Owners of WD My Book Live NAS devices are advised to immediately disconnect their devices from the Internet after multiple users who own the network-attached storage device reported that all their files had been deleted and, in some cases, factory reset.
Some users initially reported on Western Digital's support forum that they suddenly lost all their data stored on the WD My Book Live devices.
“I have a WD mybook live connected to my home LAN and worked fine for years. I have just found that somehow all the data on it is gone today, while the directories seems there but empty. Previously the 2T volume was almost full but now it shows full capacity,” one of the affected users complained on the company’s community forum. “The even strange thing is when I try to log into the control UI for diagnosis I was-only able to get to this landing page with an input box for “owner password”. I have tried the default password “admin” and also what I could set for it with no luck. There seems to be no change to retrieve or reset password on this landing page either.”

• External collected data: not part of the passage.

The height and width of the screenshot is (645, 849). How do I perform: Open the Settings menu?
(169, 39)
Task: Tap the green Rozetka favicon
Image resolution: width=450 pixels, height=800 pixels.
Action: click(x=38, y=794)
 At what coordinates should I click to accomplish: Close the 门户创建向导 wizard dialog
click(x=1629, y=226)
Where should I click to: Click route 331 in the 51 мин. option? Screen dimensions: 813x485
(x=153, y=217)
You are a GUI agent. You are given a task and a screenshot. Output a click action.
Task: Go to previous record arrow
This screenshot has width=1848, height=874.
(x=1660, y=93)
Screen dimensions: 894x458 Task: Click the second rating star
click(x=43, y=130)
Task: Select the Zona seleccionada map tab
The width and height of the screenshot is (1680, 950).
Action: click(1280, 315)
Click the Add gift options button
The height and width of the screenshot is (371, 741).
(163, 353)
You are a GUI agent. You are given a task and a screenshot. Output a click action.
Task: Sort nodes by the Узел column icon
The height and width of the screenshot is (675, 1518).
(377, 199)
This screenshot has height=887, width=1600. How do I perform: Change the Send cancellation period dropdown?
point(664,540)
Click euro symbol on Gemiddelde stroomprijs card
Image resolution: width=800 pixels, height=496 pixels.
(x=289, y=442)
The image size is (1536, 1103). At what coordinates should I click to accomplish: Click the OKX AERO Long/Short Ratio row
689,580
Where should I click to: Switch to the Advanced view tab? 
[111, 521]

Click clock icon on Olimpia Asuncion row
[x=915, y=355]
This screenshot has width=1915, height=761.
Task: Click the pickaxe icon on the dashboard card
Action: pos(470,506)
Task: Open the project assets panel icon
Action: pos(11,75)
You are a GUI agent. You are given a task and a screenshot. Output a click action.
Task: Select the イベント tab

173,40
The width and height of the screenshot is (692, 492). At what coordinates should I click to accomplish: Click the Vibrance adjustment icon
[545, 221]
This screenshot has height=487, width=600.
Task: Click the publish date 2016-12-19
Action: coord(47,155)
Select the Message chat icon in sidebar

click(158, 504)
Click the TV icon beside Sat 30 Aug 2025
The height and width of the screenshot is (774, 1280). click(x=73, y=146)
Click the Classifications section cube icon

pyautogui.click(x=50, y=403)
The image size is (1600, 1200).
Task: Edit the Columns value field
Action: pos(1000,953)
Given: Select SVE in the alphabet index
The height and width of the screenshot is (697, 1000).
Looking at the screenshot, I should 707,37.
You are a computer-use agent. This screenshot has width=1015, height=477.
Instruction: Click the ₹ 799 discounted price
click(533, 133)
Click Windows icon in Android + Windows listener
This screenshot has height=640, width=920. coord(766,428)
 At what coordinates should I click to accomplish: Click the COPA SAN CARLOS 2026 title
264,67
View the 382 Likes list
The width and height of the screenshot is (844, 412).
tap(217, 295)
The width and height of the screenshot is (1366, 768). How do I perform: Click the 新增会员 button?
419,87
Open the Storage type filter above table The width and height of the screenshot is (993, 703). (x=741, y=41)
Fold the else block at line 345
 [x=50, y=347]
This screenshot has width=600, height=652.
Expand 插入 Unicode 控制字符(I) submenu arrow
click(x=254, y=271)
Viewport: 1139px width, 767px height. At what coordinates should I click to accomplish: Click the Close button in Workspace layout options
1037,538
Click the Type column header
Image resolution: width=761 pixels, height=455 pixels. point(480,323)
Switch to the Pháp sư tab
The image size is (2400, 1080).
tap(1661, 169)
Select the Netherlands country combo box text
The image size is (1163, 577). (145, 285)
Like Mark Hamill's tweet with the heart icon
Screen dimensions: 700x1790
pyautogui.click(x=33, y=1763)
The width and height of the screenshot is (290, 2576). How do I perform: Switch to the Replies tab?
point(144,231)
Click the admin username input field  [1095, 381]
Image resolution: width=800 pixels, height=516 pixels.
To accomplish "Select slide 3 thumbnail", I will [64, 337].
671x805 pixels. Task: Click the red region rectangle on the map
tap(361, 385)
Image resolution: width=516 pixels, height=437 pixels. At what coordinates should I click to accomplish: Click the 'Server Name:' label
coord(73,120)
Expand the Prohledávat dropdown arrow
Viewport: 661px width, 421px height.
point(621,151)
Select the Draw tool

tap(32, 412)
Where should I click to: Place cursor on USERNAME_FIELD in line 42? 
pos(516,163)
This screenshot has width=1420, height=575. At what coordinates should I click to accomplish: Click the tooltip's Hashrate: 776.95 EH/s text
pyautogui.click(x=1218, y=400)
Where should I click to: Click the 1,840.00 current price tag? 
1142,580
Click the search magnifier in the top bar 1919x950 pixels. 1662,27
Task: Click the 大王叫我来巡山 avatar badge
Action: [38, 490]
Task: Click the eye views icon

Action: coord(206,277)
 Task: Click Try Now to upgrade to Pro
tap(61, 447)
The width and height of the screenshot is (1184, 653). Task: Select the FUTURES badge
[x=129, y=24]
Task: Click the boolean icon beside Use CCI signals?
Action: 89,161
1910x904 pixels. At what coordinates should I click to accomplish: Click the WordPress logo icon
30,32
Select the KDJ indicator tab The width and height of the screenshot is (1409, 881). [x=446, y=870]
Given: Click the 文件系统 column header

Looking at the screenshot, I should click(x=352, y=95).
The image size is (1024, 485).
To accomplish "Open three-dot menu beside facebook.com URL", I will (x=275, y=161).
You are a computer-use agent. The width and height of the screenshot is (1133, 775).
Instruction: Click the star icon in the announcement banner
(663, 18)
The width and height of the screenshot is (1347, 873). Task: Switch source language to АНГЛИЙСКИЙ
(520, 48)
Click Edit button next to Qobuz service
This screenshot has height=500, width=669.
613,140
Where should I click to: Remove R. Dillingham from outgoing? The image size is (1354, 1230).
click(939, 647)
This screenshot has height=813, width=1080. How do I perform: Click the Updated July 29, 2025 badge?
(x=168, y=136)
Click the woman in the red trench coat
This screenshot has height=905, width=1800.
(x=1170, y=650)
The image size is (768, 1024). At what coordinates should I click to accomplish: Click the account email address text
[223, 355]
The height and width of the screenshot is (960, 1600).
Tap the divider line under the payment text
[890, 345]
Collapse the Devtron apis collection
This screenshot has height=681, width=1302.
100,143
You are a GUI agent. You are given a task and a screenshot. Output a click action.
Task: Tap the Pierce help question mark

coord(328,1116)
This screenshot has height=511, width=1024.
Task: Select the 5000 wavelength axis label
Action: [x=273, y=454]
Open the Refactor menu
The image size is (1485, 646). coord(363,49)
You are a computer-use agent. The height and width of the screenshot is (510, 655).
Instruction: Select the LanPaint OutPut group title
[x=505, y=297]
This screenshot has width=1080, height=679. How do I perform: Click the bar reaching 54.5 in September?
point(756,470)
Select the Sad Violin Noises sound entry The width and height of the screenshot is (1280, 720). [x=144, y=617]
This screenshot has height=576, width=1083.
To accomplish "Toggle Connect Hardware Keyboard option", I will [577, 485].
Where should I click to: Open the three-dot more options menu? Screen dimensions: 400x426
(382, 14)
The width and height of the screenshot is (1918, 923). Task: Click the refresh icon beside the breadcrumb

Some users said that their device received a remote command to perform a factory reset. One user posted a copy of their log showing unusual beh * avior:
"I have found this in user.log of this drive today:
Jun 23 15:14:05 My BookLive factoryRestore.sh: begin script:
Jun 23 15:14:05 My BookLive shutdown[24582]: shutting down for system reboot
Jun 23 16:02:26 My BookLive S15mountDataVolume.sh: begin script: start
Jun 23 16:02:29 My BookLive _: pkg: wd-nas Jun 23 16:02:30 My BookLive _: pkg: networking-general
Jun 23 16:02:30 My BookLive _: pkg: apache-php-webdav
Jun 23 16:02:31 My BookLive _: pkg: date-time Jun 23 16:02:31 My BookLive _: pkg: alerts
Jun 23 16:02:31 My BookLive logger: hostname=My BookLive
Jun 23 16:02:32 My BookLive _: pkg: admin-rest-api
I believe this is the culprit of why this happens…No one was even home to use this drive at this time…"
In a statement Western Digital acknowledged the issue and said that it is actively investigating the incident. While some of the affected owners expressed concerns that Western Digital's servers were hacked, the company denied it was the cause and said instead that malware was the culprit.
“Western Digital has determined that some My Book Live devices are being compromised by malicious software. In some cases, this compromise has led to a factory reset that appears to erase all data on the device. The My Book Live device received its final firmware update in 2015. We understand that our customers’ data is very important,” the company said.
“At this time, we recommend you disconnect your My Book Live from the Internet to protect your data on the device. We are actively investigating and we will provide updates to this thread when they are available,” the company added.